◆ Consegne
A - Secondo il brano, chi presiede la commissione Giovani e scuola?
B - Dal brano, estrai il passo che inizia con "Sindacati, associazioni di" e finisce con "una rete pubblico/privato.".
C - Traduci in inglese questa frase del brano: "Le consigliere di parità, invece, hanno chiesto un loro maggiore e più chiaro coinvolgimento."

◆ Brano fornito
- - -

Sindacati, associazioni di categoria, Terzo settore, centri di documentazione delle donne danno un giudizio sostanzialmente positivo all’obiettivo della proposta di legge alle Camere di Pd e Civici per diminuire le dimissioni volontarie dal lavoro quando si diventa genitori. Comune, soprattutto da parte dei rappresentanti del mondo imprenditoriale, è la richiesta di migliorare i servizi pubblici, a partire da quelli per l’infanzia. Le consigliere di parità, invece, hanno chiesto un loro maggiore e più chiaro coinvolgimento. Nel merito il progetto di legge propone l’introduzione di una “Naspi della conciliazione” e il più ampio recepimento della direttiva europea del 2019/1158 sulla conciliazione, con misure specifiche per piccole e medie imprese e la creazione di una rete pubblico/privato.
Giudizi e commenti sono emersi nel corso della commissione Giovani e scuola presieduta da Maria Costi. “La Regione Emilia-Romagna si è sempre contraddistinta per le sue politiche a sostegno della genitorialità e dei diritti. Ci occupiamo anche oggi di un diritto fondamentale come il poter conciliare la vita e il lavoro delle persone, in questo caso in primo luogo dei genitori”, spiega Costi.
A illustrare la proposta di legge è la relatrice di maggioranza Simona Lembi (Pd) che ricorda come “una madre che lascia il lavoro perché non riesce a conciliare famiglia e occupazione, è una sconfitta per tutti: il nostro obiettivo non è modificare un sistema che funziona in malo modo, ma smontarlo e ricostruirlo a vera tutela dei neogenitori. Oggi le indennità di disoccupazione (NASpI e altre indennità) mirano ad accompagnare le madri lavoratrici fuori dal posto di lavoro. Noi proponiamo, invece, di trasformare queste indennità in un ammortizzatore sociale. È un passo avanti verso un modello di società più equo e inclusivo: per questo ci muoviamo a favore di una legge: per nel campo del diritto e del lavoro, i buoni propositi non bastano”. Lembi ha anche risposto alle osservazioni emerse nel corso del dibattito: “Ringrazio tutti, le vostre parole dimostrano la vostra competenza e conoscenza dei temi. Non era scontato che i sindacati arrivino con una posizione unitaria sul tema, non era scontato aver ascolto i Centri delle donne”, spiega Lembi che conferma la disponibilità ad ascoltare e riflettere sulle proposte fatte in commissione dai soggetti che sono stati auditi.

- - -

◆ Estratti delle voci
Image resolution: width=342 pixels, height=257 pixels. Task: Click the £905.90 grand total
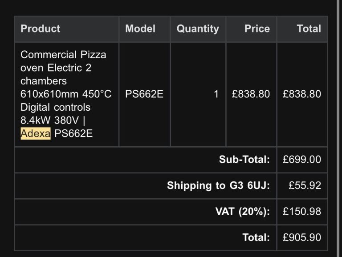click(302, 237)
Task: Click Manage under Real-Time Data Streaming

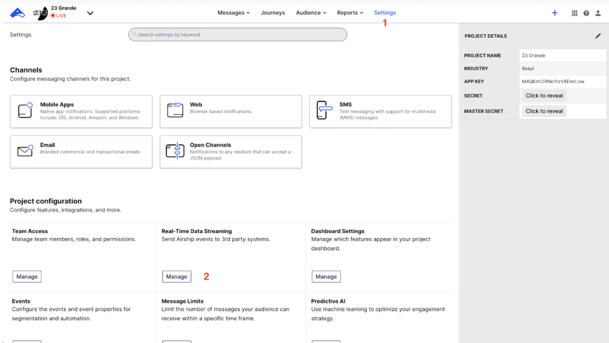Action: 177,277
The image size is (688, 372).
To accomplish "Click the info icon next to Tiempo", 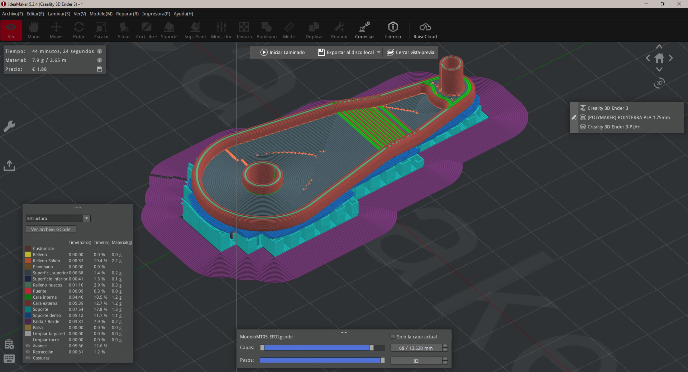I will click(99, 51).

- - -

◆ Soluzioni
A - La commissione Giovani e scuola è presieduta da Maria Costi.

B -
Sindacati, associazioni di categoria, Terzo settore, centri di documentazione delle donne danno un giudizio sostanzialmente positivo all’obiettivo della proposta di legge alle Camere di Pd e Civici per diminuire le dimissioni volontarie dal lavoro quando si diventa genitori. Comune, soprattutto da parte dei rappresentanti del mondo imprenditoriale, è la richiesta di migliorare i servizi pubblici, a partire da quelli per l’infanzia. Le consigliere di parità, invece, hanno chiesto un loro maggiore e più chiaro coinvolgimento. Nel merito il progetto di legge propone l’introduzione di una “Naspi della conciliazione” e il più ampio recepimento della direttiva europea del 2019/1158 sulla conciliazione, con misure specifiche per piccole e medie imprese e la creazione di una rete pubblico/privato.

C - The equality advisors, on the other hand, asked for greater and clearer involvement of their own.